La Valtellina è una zona di grande interesse dal punto di vista della produzione casearia. Sono tanti i formaggi che è possibile apprezzare in questa parte di Lombardia, e uno dei più famosi è senza dubbio è il Casera.
Il Casera della Valtellina è un formaggio che gode della denominazione DOP, e viene prodotto nel territorio della provincia di Sondrio, centro principale della zona dal punto di vista culturale ed enogastronomico.
Il nome di questo formaggio, prodotto da latte vaccino parzialmente scremato, è legato soprattutto a un piatto della cucina locale che riassume un vero e proprio mondo culturale: i pizzoccheri.

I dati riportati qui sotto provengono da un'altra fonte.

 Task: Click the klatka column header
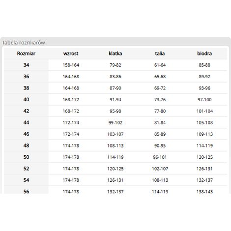pyautogui.click(x=116, y=54)
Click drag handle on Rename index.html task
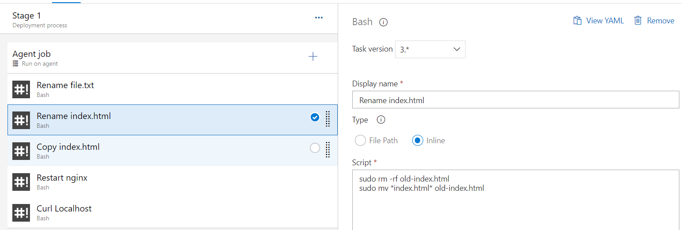682x230 pixels. 328,119

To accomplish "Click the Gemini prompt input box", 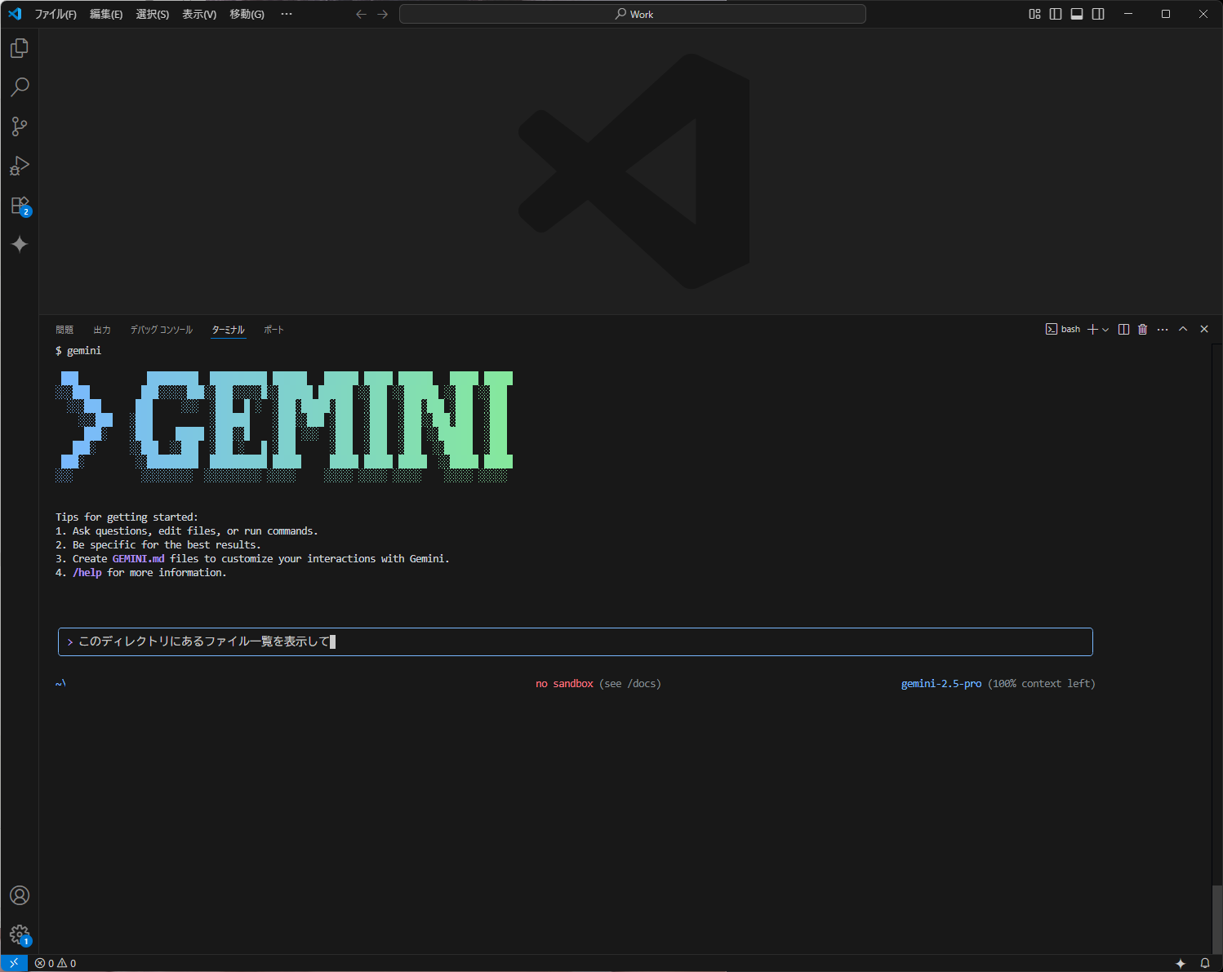I will (x=571, y=641).
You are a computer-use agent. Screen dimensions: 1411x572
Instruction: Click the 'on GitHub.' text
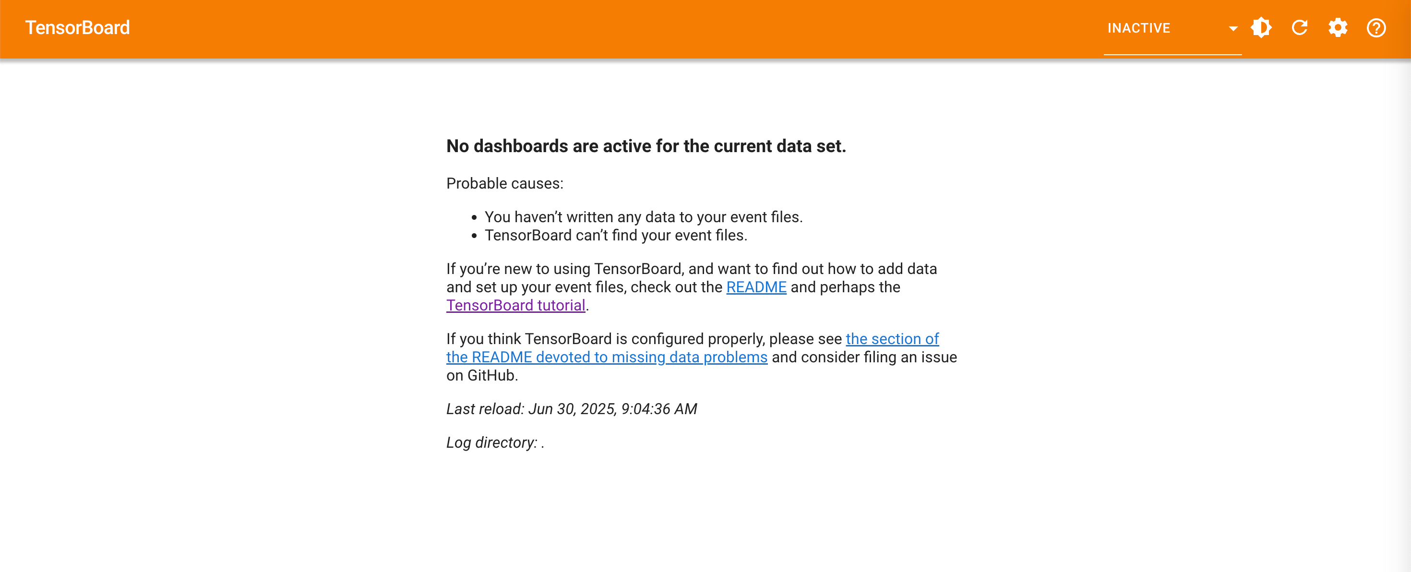pyautogui.click(x=481, y=375)
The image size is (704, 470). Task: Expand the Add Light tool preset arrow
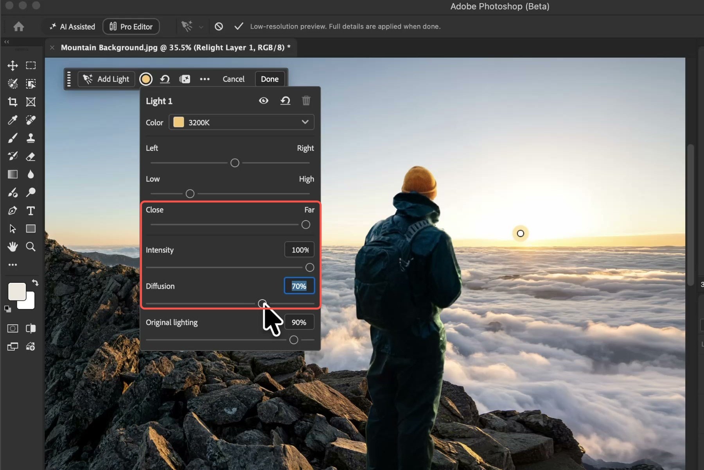point(201,27)

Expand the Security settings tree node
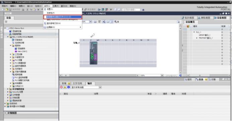[x=8, y=92]
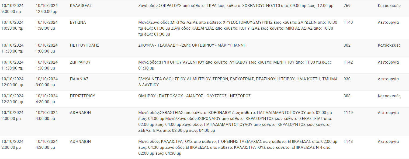This screenshot has width=409, height=159.
Task: Click the ΖΩΓΡΑΦΟΥ municipality cell
Action: 80,62
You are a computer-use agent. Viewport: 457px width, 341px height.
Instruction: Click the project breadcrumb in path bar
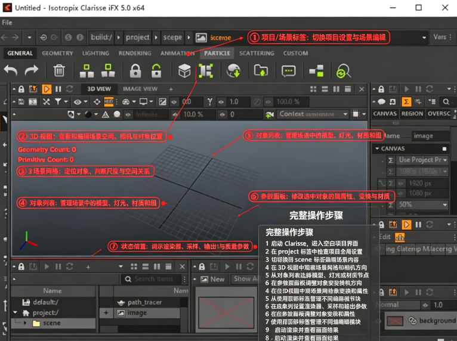coord(138,38)
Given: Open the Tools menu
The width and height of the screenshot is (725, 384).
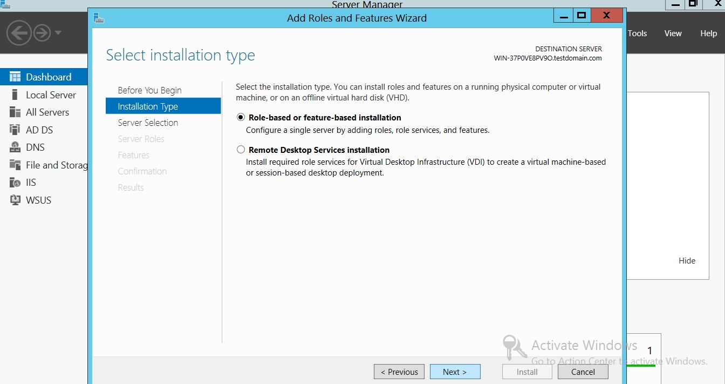Looking at the screenshot, I should [x=637, y=33].
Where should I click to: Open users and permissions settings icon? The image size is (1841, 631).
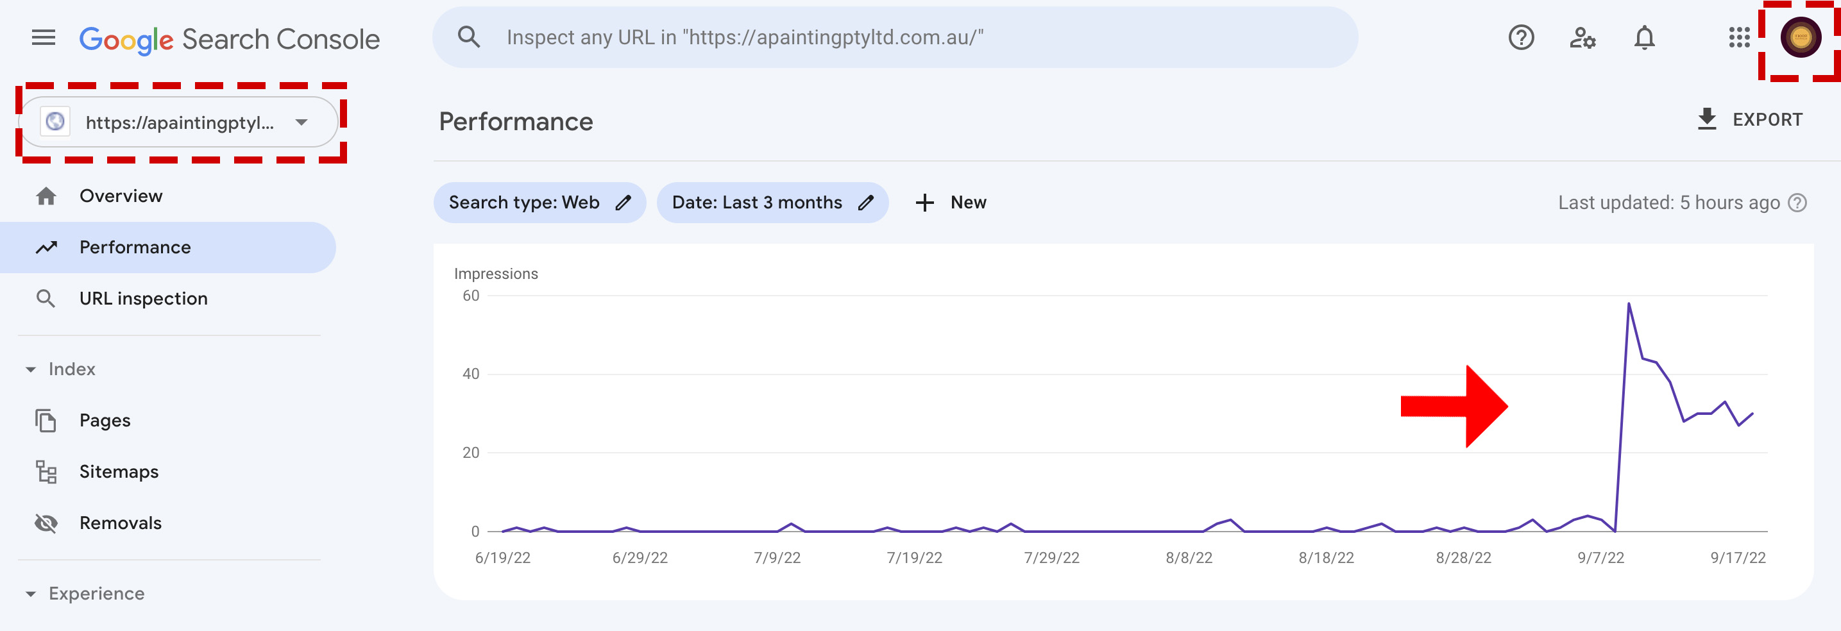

I pizzoccheri valtellinesi rappresentano il fiore all’occhiello della gastronomia della zona, oltre a essere uno dei piatti più famosi dell’Italia settentrionale, quasi un simbolo della cucina tipica dei climi freddi, e della cultura contadina che è riuscita a farsi strada in una natura a volte non poco ostile.

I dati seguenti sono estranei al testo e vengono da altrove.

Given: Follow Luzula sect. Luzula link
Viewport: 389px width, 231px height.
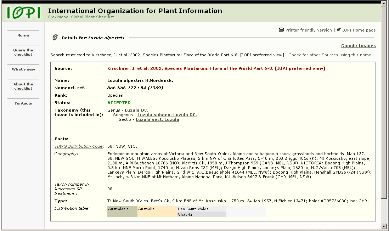Looking at the screenshot, I should pos(157,119).
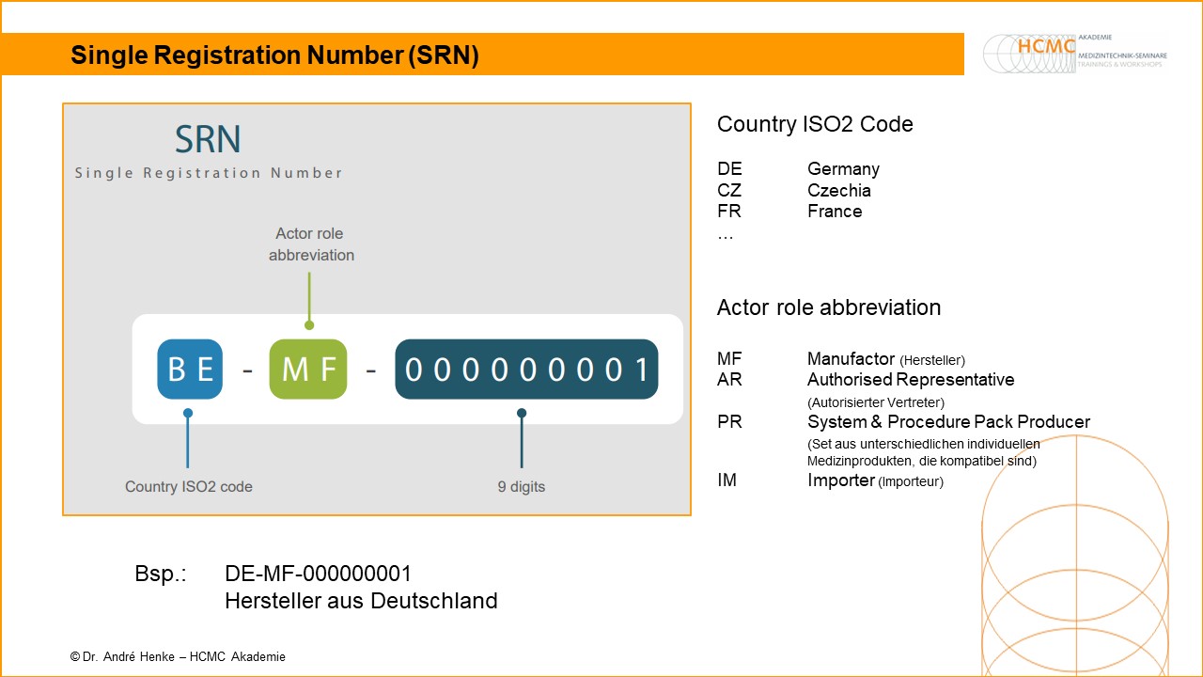
Task: Click the orange spiral decoration
Action: [x=1074, y=564]
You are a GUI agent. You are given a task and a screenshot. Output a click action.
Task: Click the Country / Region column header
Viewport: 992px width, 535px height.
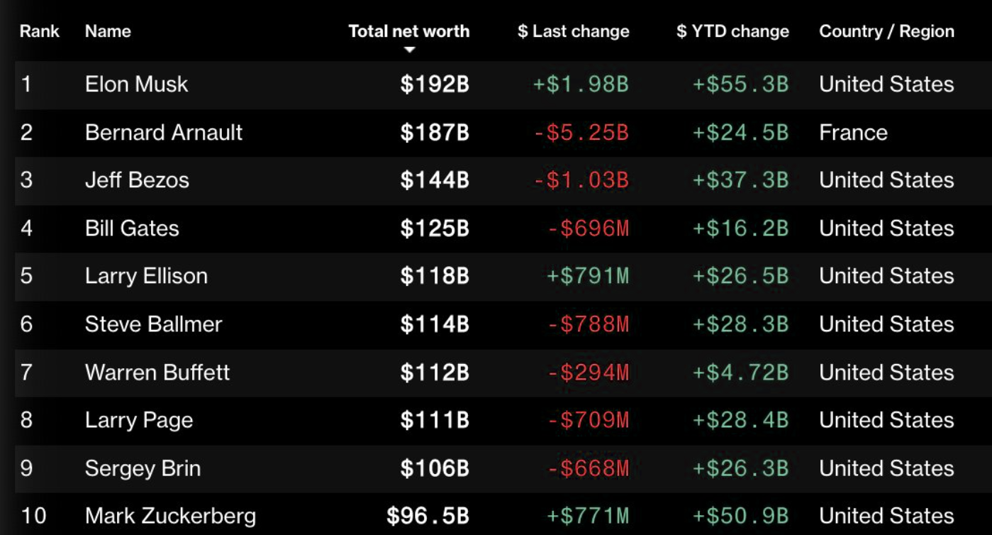pyautogui.click(x=886, y=31)
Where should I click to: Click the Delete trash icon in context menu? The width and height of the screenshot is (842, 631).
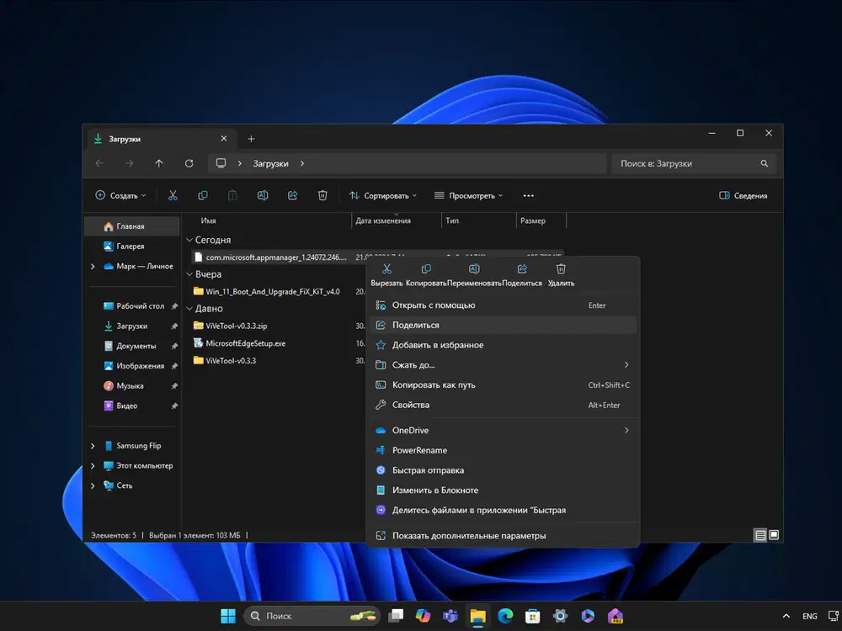point(561,270)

La produzione del Casera di Valtellina, che come abbiamo precedentemente ricordato è basata sulla lavorazione del latte vaccino, ha il suo punto focale nel periodo in cui il latte viene lasciato riposare dopo la mungitura, per essere successivamente sottoposto al processo di scrematura.
L’intera filiera legata a questo formaggio riassume perfettamente l’equilibrio naturale caratteristico della Valtellina: le mucche che producono il latte necessario alla produzione del Casera sono infatti alimentate in modo naturale, con erbe che crescono spontaneamente nei pascoli di questa spettacolare zona montagnosa. Quando si parla di formaggi è impossibile non chiamare in causa i vini, e, per voler rimanere nel medesimo territorio, due abbinamenti enologici molto efficaci con il Casera di Valtellina sono dei rossi di grande spessore, ossia il Valtellina Superiore Docg e il Pinot Nero Alto Adige Doc.